- _Recorded information_
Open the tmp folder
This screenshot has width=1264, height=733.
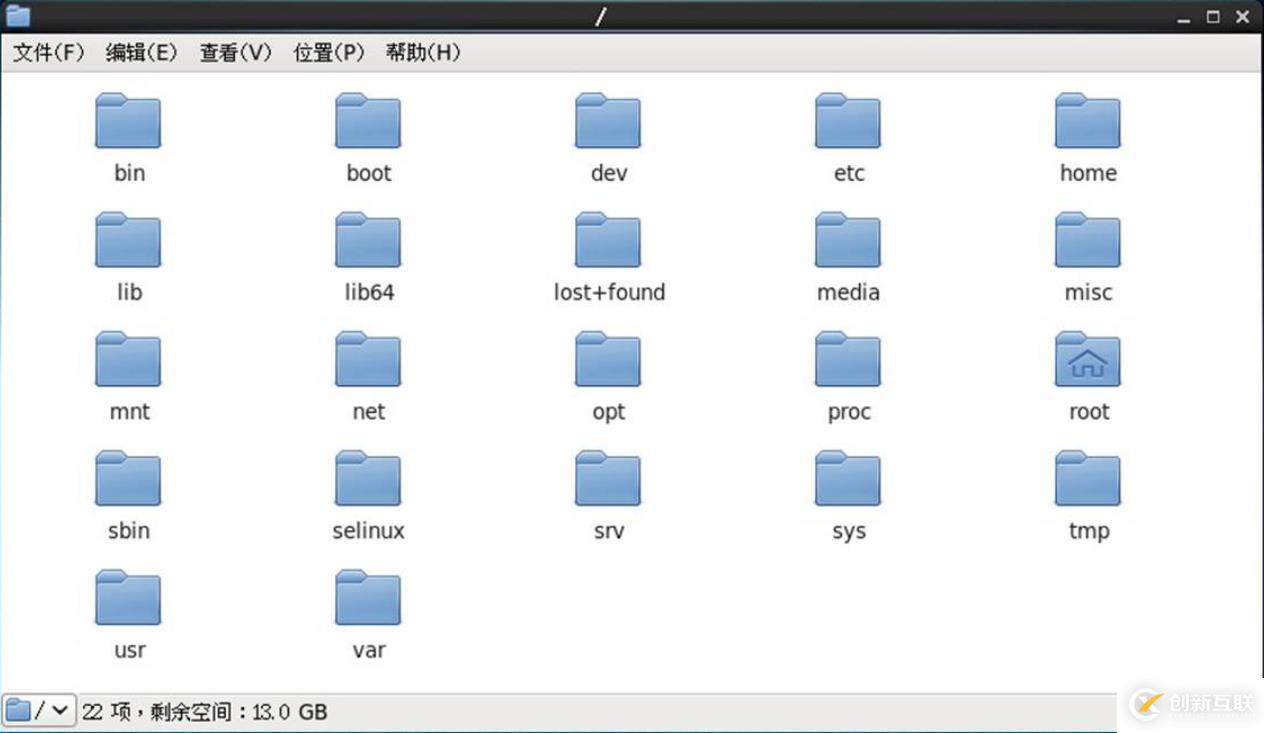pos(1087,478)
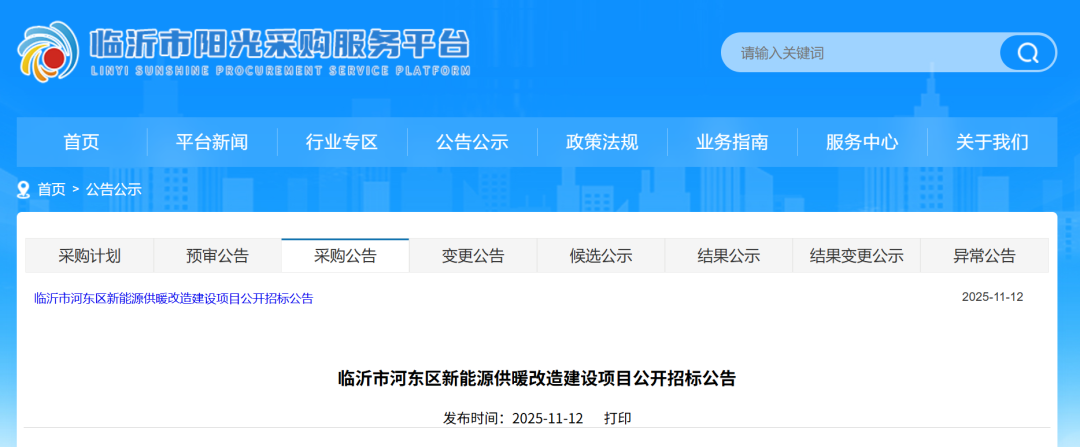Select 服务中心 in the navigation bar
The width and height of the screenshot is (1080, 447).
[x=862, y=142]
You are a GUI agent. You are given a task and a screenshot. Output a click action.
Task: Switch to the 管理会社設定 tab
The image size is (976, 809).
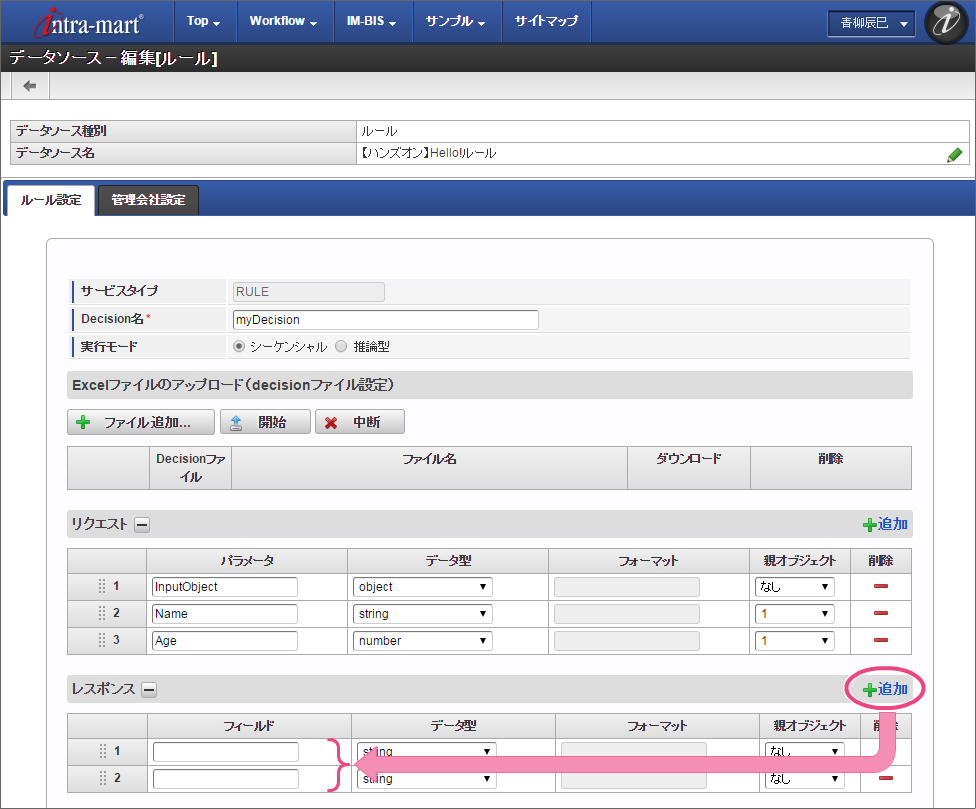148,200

- _Work order_
All of the records should be output exactly as they stand, with pictures omitted.

- _Task response_
Open the tmp folder
This screenshot has width=1264, height=733.
pos(1087,478)
Select 服务中心 in the navigation bar
The width and height of the screenshot is (1080, 447).
[x=862, y=142]
You are a GUI agent. You are given a task and a screenshot. Output a click action.
Task: Switch to the 管理会社設定 tab
The image size is (976, 809).
148,200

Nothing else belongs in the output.